Information Security Basics

Rev. 2025

Email & Phishing Safety

• Only open email attachments or click links if you are expecting them and know they are legitimate.
• Instead of clicking embedded links, type the website address manually into your browser.
• Never click “Unsubscribe” in suspicious emails; instead, mark as Junk and Block Sender.
• Emails with .zip or .exe attachments are extremely dangerous—verify with IT before opening.
• Be alert for Phishing emails that:
  • Ask you to confirm personal information
  • Demand immediate action or threaten account closure

• Do not send sensitive information via unencrypted email.

• To verify a suspicious email, contact the organization directly—never use the number or link in the email.
• Report phishing emails to IT or the designated security contact.

Passwords & Device Security

• Use a different password for each device, website, or software.
• Passwords should be at least 8 characters and include numbers, lowercase, uppercase, and special characters.

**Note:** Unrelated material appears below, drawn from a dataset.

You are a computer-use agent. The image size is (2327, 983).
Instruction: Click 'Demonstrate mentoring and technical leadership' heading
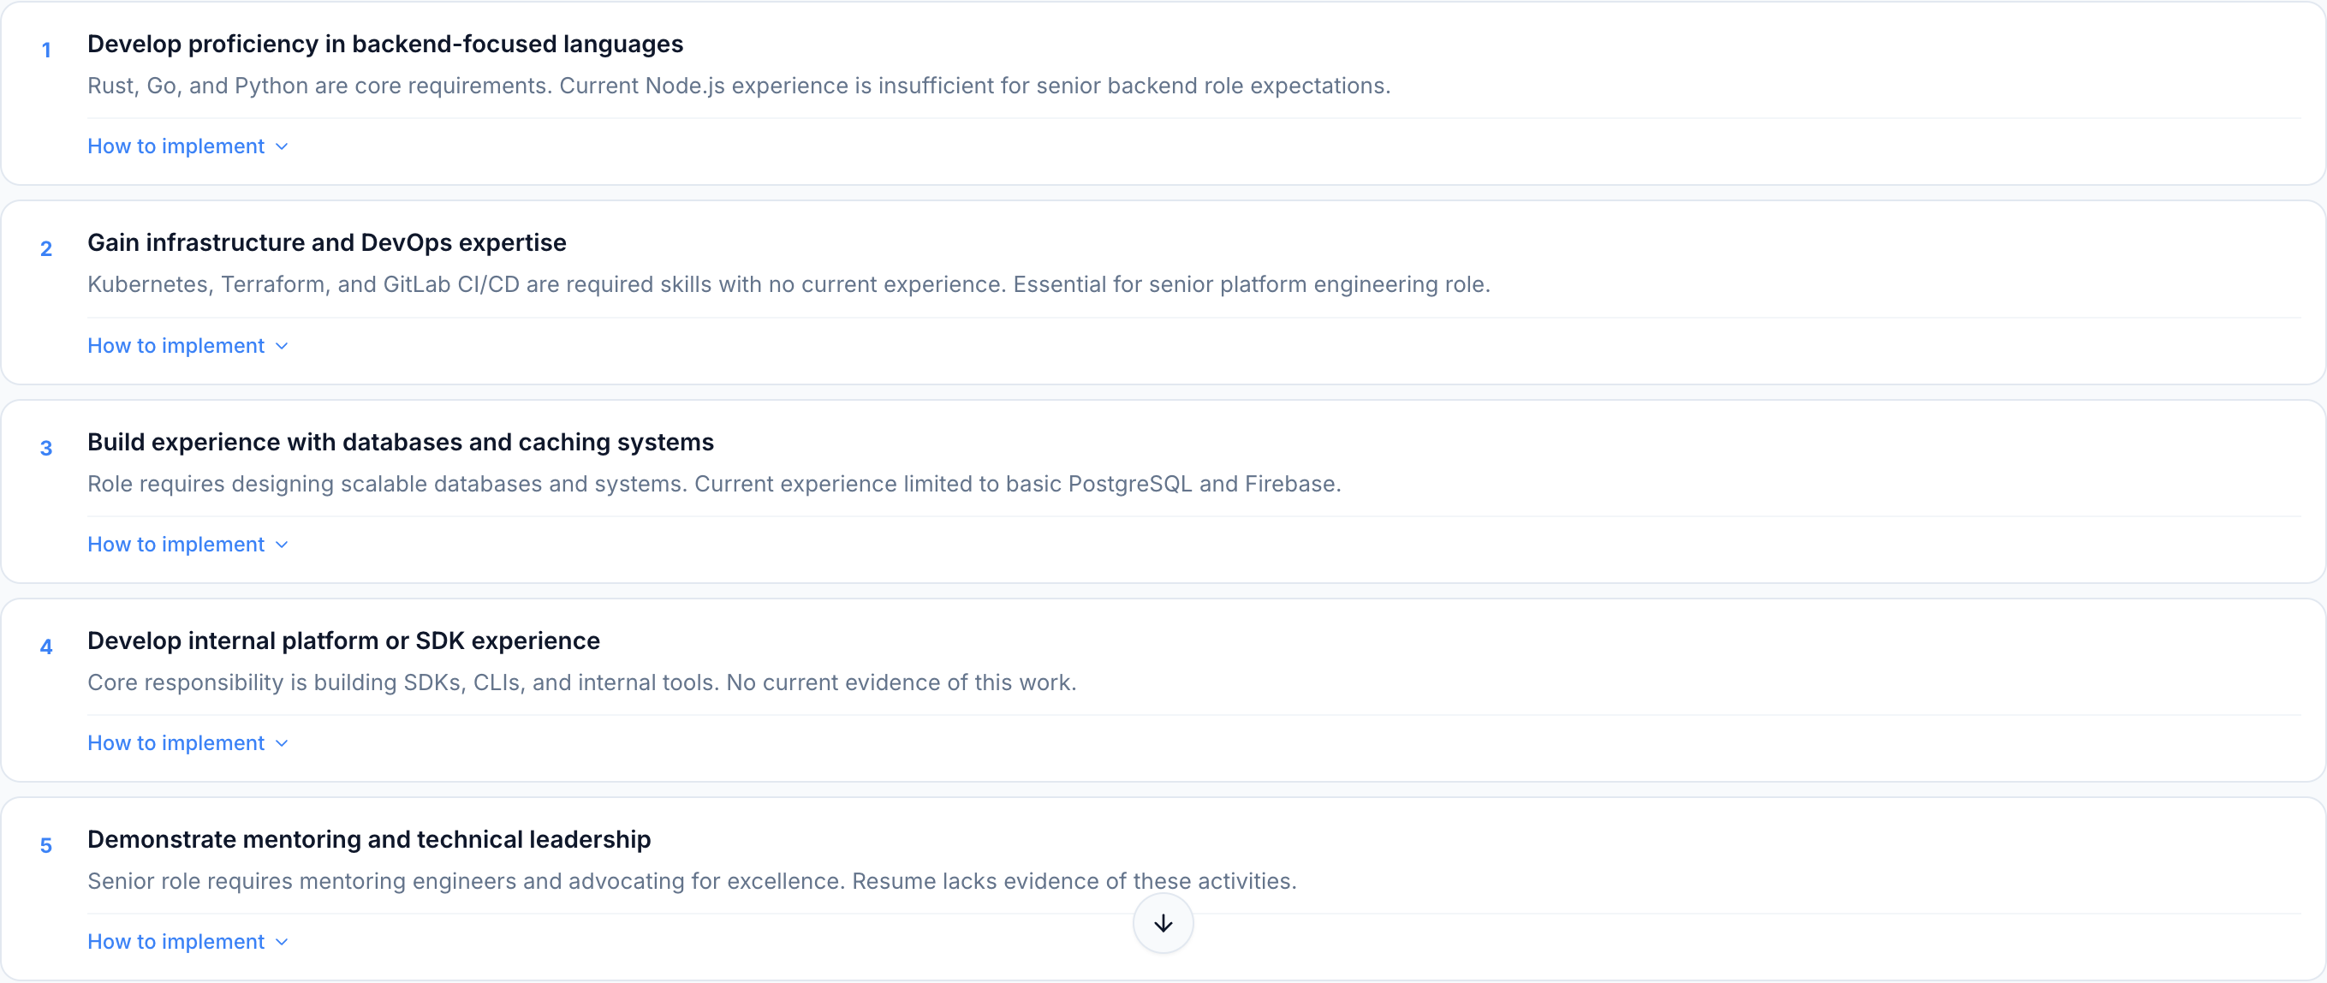(369, 838)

• Never auto-save passwords on devices or browsers.

• Enable multi-factor authentication (MFA) wherever possible.
• Keep devices updated with the latest anti-virus, anti-spyware, and anti-adware software.

• Keep all operating systems and applications up-to-date.

Internet & Wi-Fi Safety

• Avoid public Wi-Fi for sensitive transactions (banking, credit cards, etc.).
  • If necessary, use a secure VPN.
• Do not respond to pop-ups or ads promising cash, gift cards, or surveys.
• Look for “https” when entering sensitive information online—the “s” indicates the connection is secure.

Social Media & Email Use

• Use discretion when posting personal information online; attackers use this for spear phishing.
• Never use your work email for personal websites or accounts.

Physical & Document Security

• Shred sensitive documents (statements, expired cards, medical/insurance forms) before disposal.

• Avoid using public charging stations; connect devices only with your own AC adapter.

Phone & Scam Awareness

• Be cautious with unsolicited calls demanding payment.
• The IRS or legitimate companies will never demand immediate payment by phone.
• Hang up and call the company using verified contact information.

Additional Tips

• Back up important files regularly.
• Report any suspicious activity immediately to IT or the designated security contact.